With the assumption that the transformation matrix $H_{i, i+1}$ between two frames is a homography with eight unknown parameters, we have the formulation:
\[\begin{aligned} w' \textbf{p}^{i+1}_k &= H_{i, i+1} \textbf{p}^i_k \\ w'\left[\begin{matrix} x_k^{i + 1} \\ y_k^{i + 1} \\ 1 \end{matrix}\right] &= \left[ \begin{matrix} h_{11} & h_{12} & h_{13} \\ h_{21} & h_{22} & h_{23} \\ h_{31} & h_{32} & 1 \end{matrix} \right] \left[ \begin{matrix} x_k^{i} \\ y_k^{i} \\ 1 \end{matrix}\right] \end{aligned}\]where $\textbf{p}$ is homogeneuos form of $p$.
With $n$ pairs of corresponding key points ${(p^i_k, p^{i+1}_k)}$, we will have $n$ similar homography equations as above.
To find these eight parameters, we will rewrite the homography equation to the linear system: \(A \cdot h = b\) where $h^T =[h_{11}, h_{12}, h_{13}, h_{21}, h_{22},h_{23}, h_{31}, h_{32}, 1]$ is unknown vector with 8 parameters.
So, we need at least eight equations to solve, but more equations are better since there may be errors/ noise in previous steps.
The linear system above can be solved by the Jacobi method, close form or least square, etc.
In addition, it depends on our assumption of camera movement between two successive frames.

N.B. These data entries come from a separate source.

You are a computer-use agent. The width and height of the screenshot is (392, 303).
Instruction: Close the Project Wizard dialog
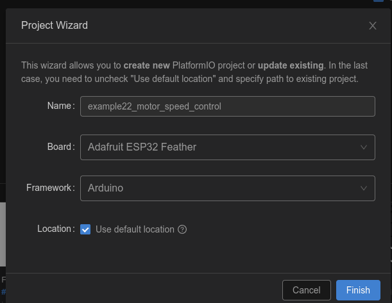tap(373, 26)
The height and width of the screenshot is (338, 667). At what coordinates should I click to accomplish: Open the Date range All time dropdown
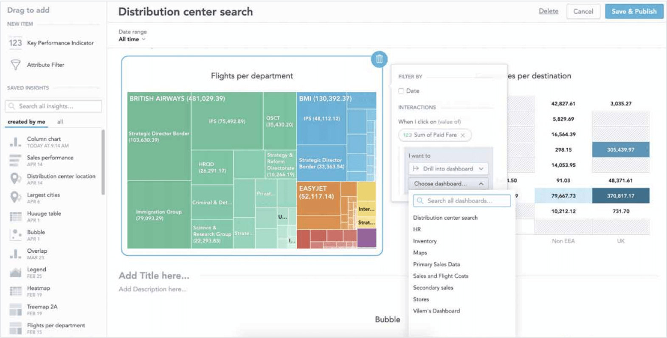[131, 39]
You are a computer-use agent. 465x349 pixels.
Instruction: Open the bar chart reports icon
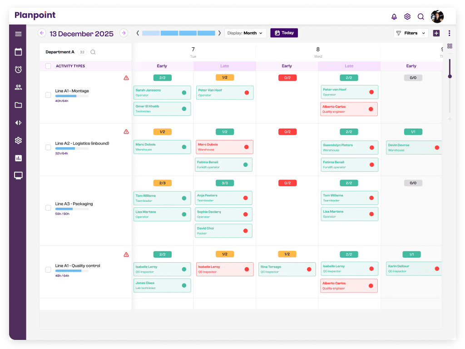click(x=18, y=158)
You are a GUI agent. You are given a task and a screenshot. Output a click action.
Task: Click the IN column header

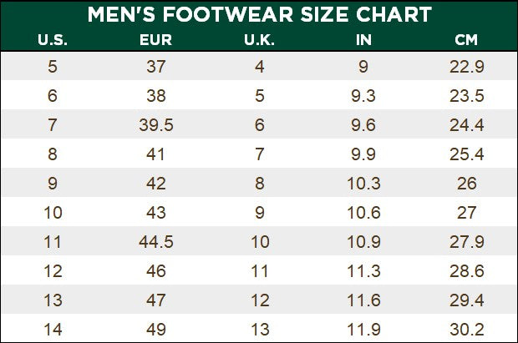tap(363, 40)
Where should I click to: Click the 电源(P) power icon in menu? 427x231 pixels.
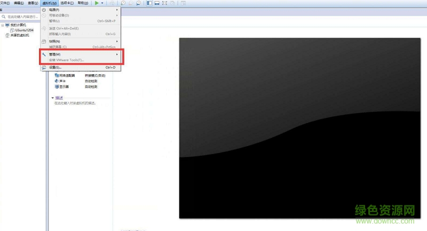click(x=44, y=10)
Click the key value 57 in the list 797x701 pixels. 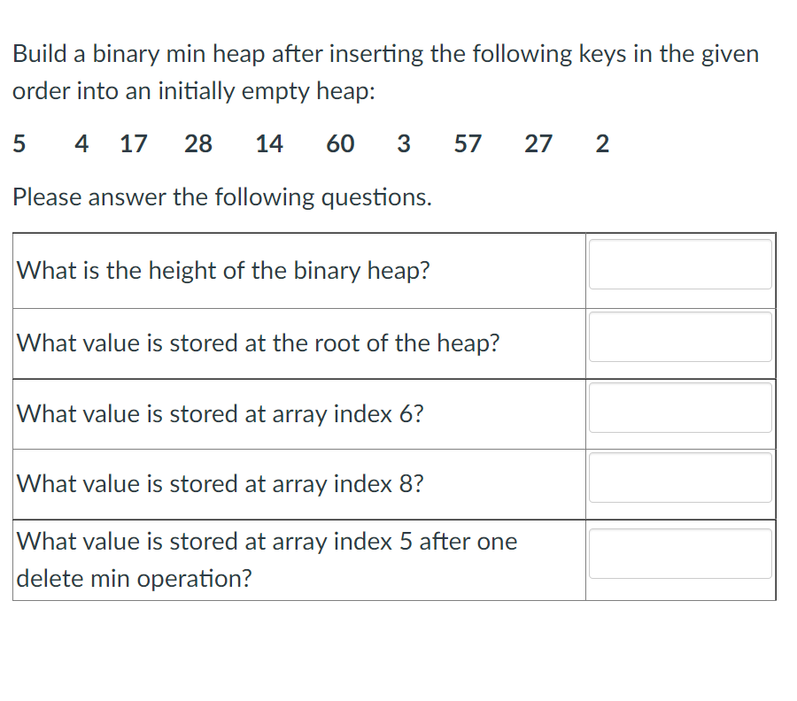point(468,143)
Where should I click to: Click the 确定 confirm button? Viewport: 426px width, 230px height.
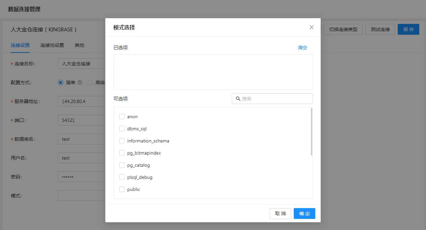click(x=304, y=213)
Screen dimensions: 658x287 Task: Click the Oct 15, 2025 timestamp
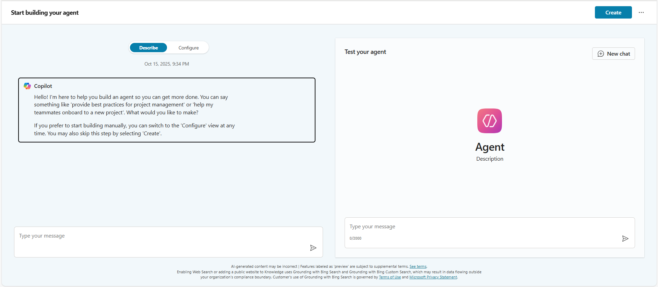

If we suppose that the camera translates, the number of parameters needed to find is just 2. But, the more parameters, the more accurate camera movement we can find.
Motion Compensation
Motion Smoothing
First, we have an assumption that the first original frame $I_1$ is always stable.
Because of the linearity of transformation matrices, we can find the cumulative transformation matrix $H_{1,i}$ transforming original frame $I_1$ to original frame $I_i$ by:
\[H_{1,i} = \prod_{k=2}^{i}H_{k-1,k} = H_{i-1, i}...H_{2,3}H_{1,2}\]Due to vibration while camera is moving, sequence ${H_{1,i}}$ will have noise, which lead to frames ${I_i}$ unstable. What we have to do is to smooth ${H_{1, i}}$.

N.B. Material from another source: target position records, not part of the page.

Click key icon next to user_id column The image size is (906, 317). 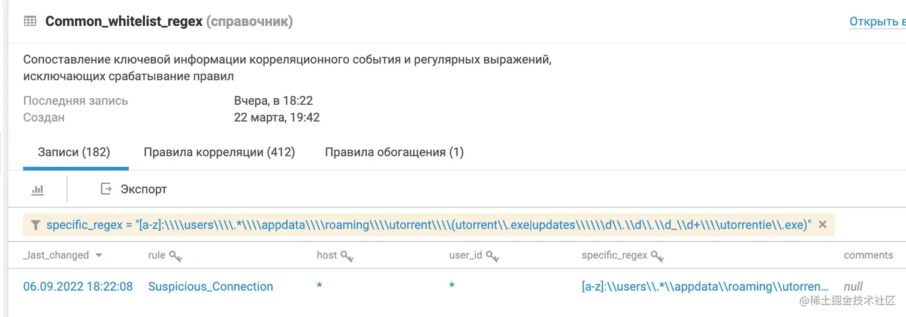(493, 256)
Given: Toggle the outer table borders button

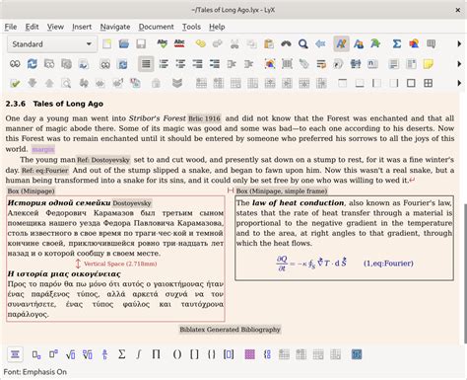Looking at the screenshot, I should (x=411, y=83).

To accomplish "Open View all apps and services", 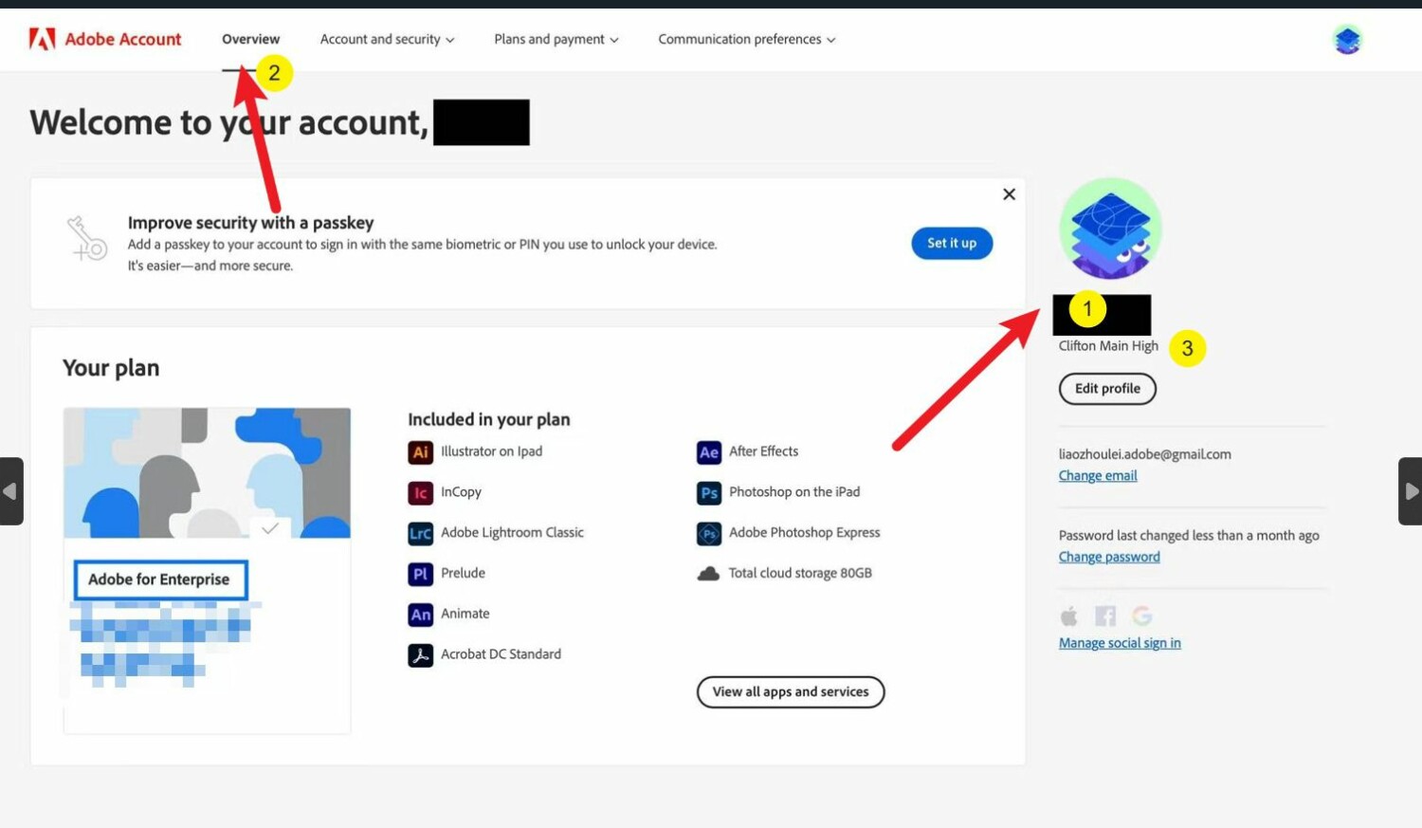I will coord(791,692).

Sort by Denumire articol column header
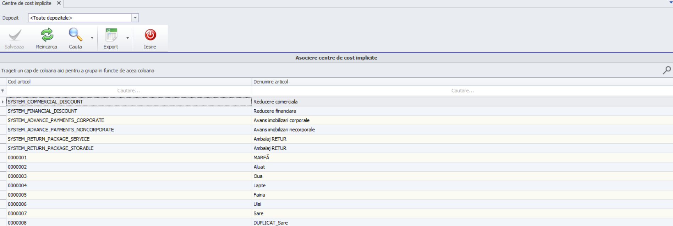[x=461, y=82]
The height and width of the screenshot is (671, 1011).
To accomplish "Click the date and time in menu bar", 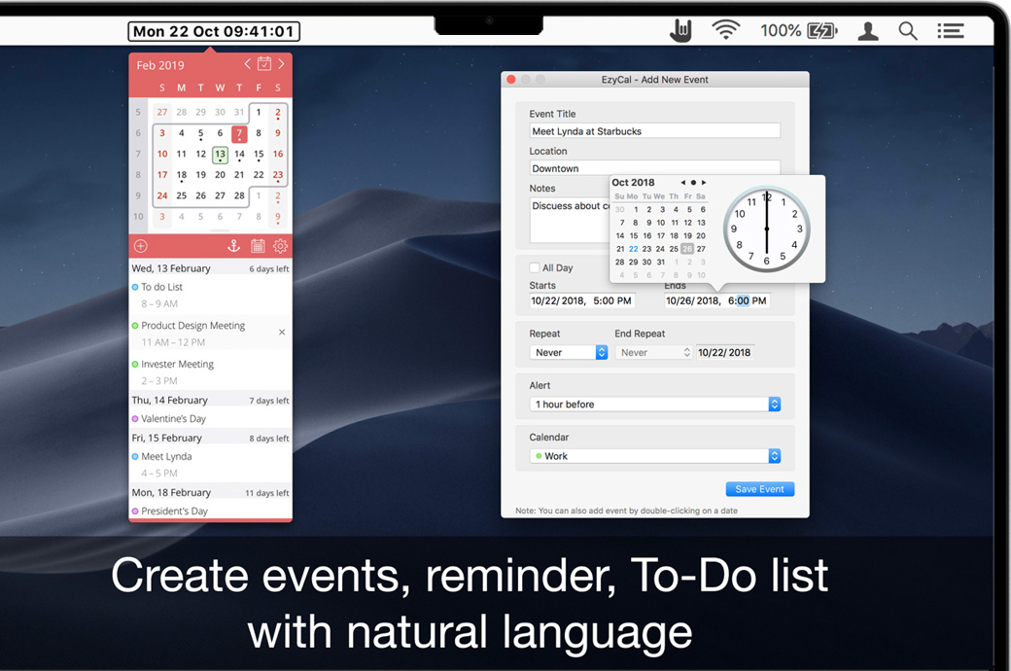I will 214,31.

Suppose that smoothed matrix \(\bar{H}_{1, i}\) of \(H_{1, n}\) with gaussian convolution:
\[\bar{H}_{1, i} = \operatorname{smooth}(..., H_{1, i - 1}, H_{1, i}, H_{1, i + 1}, ...)\]is the transformation matrix from the first stable frame $I_1$ to the stable frame $I_i’$.
with $\operatorname{smooth}(.)$ being an element wise gaussian convolution operator.
Motion Compensation
After estimating $\bar{H}_{1,i}$, we can easily find the stabilizing matrix $G_i$ by:
\[G_i = \bar{H}_{1,i} \cdot H^{-1}_{1,i}\]Post-processing
To get a stabilize frame $I_i’$, we just wrap $I_i$ with $G_i$ by applying the equation:
\[I_i'(G_i \textbf{x}) = I_i(\textbf{x})\]with $\textbf{x} = [x, y, 1]^T$.
After stabilizing frame $I_i$, we also need to eliminate empty space in the transformed image. This step is called “crop and zoom.”
Results
This is an example after being applied the above strategy. The scene is static ( there is not any moving object inside the video).
Shaky Video | Stabilized but Uncropped Video | Fully Processed Video |
---|---|---|
![]() | ![]() | ![]() |
This video was recorded by a man while he was walking on the street. There are some moving people in the video but not too many, and their sizes are small. Some details, like trees, are distorted after being stabilized.
Shaky Video | Stabilized but Uncropped Video | Fully Processed Video |
---|---|---|
![]() | ![]() | ![]() |
This video recorded a dancing woman, and also, there are some jitters inside it. The output is really bad. Because our assumption only deals with a static scene. In this example, it is no longer true.
Shaky Video | Stabilized but Uncropped Video |
---|---|
![]() | ![]() |
You can read [1] to know more about other assumptions as well as different smoothing strategies.
Reference
[1] Sánchez, Javier. “Comparison of motion smoothing strategies for video stabilization using parametric models.” Image Processing On Line (2017).